I don't think he realized what he was getting into, it was 10 years of his life translating this. Because you have to go through every bloody calculation to check it. You have to go through every step. Last remark about this, and it's a capstone to things I said earlier.
I'm gonna show you other respects in which this book is difficult to read in just a moment. The reason I don't teach the book and just give it to you to read. I tried to make clear and I never did say it as well as I'm about to say it, what it was to be trained in doing mathematical astronomy.
I stressed it was to be able to do the calculations at this point in all three systems. In the Ptolemaic system, in the Tychonic system, and the Copernican system. But that's not quite the right description of it. A description that will make a better impression on you is what people would do is send in mail, problems to other people to work out.
Like within the Ptolemaic system, when will Jupiter and Saturn next be in In conjunction with one another? What's the shortest solution to yield the answer to that, okay? So what you were trained to do was problem solving in these systems, and they're three different sets of mathematics. They're related, but they're different.
What Kepler does through this book is, for the first half of it, everywhere he does anything, he does it in all three systems to avoid making questions.
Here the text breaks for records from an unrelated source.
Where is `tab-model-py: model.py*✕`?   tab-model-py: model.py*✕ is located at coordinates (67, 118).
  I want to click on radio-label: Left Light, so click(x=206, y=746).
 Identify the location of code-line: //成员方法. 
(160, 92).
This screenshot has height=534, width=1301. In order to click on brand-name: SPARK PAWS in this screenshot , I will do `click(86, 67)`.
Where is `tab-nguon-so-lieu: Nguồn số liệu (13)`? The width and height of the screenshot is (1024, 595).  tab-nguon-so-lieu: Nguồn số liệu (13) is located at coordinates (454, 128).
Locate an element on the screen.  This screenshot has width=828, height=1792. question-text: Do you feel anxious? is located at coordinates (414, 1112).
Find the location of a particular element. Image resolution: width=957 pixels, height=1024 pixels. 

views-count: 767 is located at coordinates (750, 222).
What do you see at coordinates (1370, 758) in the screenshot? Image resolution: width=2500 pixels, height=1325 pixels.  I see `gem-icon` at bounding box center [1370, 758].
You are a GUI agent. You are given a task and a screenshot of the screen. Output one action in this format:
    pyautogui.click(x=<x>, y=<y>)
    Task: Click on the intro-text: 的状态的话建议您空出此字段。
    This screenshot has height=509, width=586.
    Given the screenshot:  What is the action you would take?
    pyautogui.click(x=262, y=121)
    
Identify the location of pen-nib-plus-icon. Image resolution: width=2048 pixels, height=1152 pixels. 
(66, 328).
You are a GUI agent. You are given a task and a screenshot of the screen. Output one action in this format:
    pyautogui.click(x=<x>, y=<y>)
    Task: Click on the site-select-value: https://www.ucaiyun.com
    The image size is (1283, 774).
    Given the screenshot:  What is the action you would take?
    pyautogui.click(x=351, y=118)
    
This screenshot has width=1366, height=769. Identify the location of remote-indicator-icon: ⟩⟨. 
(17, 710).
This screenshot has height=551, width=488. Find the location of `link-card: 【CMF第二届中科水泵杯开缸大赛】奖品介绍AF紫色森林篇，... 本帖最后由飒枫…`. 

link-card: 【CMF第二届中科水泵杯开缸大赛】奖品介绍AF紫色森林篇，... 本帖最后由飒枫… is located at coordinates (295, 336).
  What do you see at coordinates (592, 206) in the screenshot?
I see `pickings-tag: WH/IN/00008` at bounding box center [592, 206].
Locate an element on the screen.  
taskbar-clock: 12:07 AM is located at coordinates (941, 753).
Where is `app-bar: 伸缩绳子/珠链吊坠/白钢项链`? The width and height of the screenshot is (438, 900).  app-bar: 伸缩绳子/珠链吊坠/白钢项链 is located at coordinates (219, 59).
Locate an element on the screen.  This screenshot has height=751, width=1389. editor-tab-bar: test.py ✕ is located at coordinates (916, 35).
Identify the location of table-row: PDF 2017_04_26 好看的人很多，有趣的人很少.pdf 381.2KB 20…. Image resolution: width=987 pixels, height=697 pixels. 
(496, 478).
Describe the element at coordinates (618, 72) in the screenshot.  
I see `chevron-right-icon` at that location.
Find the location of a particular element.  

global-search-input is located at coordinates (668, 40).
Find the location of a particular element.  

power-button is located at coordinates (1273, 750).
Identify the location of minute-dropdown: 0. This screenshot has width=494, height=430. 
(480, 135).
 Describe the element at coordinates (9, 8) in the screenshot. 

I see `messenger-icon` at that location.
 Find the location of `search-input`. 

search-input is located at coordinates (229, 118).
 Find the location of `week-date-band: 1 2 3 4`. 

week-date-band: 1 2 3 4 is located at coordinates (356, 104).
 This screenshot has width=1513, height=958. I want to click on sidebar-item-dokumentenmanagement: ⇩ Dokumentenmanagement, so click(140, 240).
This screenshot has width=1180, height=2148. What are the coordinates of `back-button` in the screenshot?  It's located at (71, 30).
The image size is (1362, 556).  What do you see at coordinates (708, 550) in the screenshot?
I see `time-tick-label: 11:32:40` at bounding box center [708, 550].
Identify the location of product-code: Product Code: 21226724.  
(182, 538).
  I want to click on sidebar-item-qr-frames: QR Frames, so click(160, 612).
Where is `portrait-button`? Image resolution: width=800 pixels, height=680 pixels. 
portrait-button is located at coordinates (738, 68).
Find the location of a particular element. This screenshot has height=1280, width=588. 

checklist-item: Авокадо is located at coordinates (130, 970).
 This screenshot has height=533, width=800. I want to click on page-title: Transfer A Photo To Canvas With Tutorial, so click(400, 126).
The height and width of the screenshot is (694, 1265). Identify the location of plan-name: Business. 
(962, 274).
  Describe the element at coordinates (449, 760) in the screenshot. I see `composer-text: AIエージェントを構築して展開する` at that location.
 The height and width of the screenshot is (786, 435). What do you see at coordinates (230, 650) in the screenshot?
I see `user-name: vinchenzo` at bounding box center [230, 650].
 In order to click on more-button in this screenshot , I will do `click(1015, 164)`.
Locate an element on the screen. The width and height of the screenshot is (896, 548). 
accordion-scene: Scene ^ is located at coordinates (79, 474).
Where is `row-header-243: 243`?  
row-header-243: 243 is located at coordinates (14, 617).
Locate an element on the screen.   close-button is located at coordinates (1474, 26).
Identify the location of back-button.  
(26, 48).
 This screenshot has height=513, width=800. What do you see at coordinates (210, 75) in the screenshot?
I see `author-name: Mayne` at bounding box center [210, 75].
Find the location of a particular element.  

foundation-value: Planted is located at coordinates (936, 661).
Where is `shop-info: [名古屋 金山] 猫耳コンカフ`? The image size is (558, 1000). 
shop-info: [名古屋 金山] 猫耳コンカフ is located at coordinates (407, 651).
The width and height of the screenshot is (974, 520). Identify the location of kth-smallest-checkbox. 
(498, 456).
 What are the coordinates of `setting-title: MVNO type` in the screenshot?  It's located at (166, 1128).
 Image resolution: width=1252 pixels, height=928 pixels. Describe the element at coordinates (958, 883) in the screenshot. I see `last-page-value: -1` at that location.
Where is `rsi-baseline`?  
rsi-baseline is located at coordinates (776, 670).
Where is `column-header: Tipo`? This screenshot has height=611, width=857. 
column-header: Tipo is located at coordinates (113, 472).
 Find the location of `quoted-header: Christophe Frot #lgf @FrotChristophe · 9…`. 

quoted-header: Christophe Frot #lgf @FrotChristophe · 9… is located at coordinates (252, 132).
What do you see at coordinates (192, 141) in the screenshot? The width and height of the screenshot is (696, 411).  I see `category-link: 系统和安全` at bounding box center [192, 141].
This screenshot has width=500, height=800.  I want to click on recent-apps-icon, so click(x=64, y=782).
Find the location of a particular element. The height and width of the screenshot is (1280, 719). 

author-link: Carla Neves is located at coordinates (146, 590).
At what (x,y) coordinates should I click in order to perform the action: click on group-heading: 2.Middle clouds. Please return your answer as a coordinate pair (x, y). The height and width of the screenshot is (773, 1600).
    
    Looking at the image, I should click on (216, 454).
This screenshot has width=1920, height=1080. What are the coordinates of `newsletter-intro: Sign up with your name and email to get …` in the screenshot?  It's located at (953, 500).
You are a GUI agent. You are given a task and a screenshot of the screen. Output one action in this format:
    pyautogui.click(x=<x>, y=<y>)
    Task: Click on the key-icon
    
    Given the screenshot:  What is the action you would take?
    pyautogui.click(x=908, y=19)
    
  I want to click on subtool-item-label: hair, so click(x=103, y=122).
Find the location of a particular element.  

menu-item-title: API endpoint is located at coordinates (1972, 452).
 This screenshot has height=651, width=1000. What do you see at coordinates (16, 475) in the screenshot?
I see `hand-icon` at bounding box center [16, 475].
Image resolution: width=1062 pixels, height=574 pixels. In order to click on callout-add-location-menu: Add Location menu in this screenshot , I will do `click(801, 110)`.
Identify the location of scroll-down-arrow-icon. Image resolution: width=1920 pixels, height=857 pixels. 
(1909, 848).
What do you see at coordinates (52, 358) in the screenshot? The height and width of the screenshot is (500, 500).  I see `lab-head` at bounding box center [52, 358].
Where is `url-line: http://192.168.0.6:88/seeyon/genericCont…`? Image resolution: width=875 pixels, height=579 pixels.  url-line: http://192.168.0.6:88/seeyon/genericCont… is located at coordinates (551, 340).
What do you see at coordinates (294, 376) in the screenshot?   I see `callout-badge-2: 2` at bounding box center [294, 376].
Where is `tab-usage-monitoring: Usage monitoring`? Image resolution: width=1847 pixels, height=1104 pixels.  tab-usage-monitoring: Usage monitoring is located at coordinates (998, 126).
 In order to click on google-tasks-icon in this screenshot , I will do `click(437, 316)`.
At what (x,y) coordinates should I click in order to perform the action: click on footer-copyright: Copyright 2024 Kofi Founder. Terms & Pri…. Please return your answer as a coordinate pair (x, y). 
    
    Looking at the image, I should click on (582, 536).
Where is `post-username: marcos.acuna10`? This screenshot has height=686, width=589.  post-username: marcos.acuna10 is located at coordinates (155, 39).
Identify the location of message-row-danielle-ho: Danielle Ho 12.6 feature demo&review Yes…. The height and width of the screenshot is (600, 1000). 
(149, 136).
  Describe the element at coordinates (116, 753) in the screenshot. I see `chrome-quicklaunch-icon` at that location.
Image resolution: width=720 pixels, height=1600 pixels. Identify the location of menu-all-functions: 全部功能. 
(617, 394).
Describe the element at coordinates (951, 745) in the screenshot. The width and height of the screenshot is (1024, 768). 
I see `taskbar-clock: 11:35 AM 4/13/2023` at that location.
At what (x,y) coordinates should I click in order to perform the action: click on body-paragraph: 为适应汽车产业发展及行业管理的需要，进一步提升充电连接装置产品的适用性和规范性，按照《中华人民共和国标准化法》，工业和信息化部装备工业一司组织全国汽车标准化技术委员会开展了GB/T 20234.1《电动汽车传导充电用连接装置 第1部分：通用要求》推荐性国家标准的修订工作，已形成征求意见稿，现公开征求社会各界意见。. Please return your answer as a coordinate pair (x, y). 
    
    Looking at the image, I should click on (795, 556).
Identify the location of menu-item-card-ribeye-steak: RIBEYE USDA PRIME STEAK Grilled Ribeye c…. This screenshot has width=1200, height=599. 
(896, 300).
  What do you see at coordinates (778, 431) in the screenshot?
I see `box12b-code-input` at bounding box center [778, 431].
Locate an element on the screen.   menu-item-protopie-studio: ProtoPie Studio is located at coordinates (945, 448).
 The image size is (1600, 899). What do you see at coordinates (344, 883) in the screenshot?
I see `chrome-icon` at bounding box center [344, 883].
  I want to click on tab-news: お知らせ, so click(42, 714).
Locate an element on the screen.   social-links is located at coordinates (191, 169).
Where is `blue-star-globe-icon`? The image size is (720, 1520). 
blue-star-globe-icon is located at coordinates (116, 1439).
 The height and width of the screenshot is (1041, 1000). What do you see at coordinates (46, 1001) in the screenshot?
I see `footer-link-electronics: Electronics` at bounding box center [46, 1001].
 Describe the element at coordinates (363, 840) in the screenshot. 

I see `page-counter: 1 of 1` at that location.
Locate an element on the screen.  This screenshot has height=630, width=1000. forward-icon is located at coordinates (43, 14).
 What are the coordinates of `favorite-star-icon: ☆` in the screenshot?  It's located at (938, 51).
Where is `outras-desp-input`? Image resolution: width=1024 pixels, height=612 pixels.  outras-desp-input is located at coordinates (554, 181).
So for you to read it, for me to read it, what I do is skip over a lot of the calculations for just that reason, and read the conclusions from it.
You really have to be adept at doing this kind of mathematics. And so I would be really quite punishing you. If we did a course on Astronomia Nova, half the semester would be spent learning to do problems within these systems, okay? That's just the problem. And nicely enough, Newton just doesn't pose the same difficulty.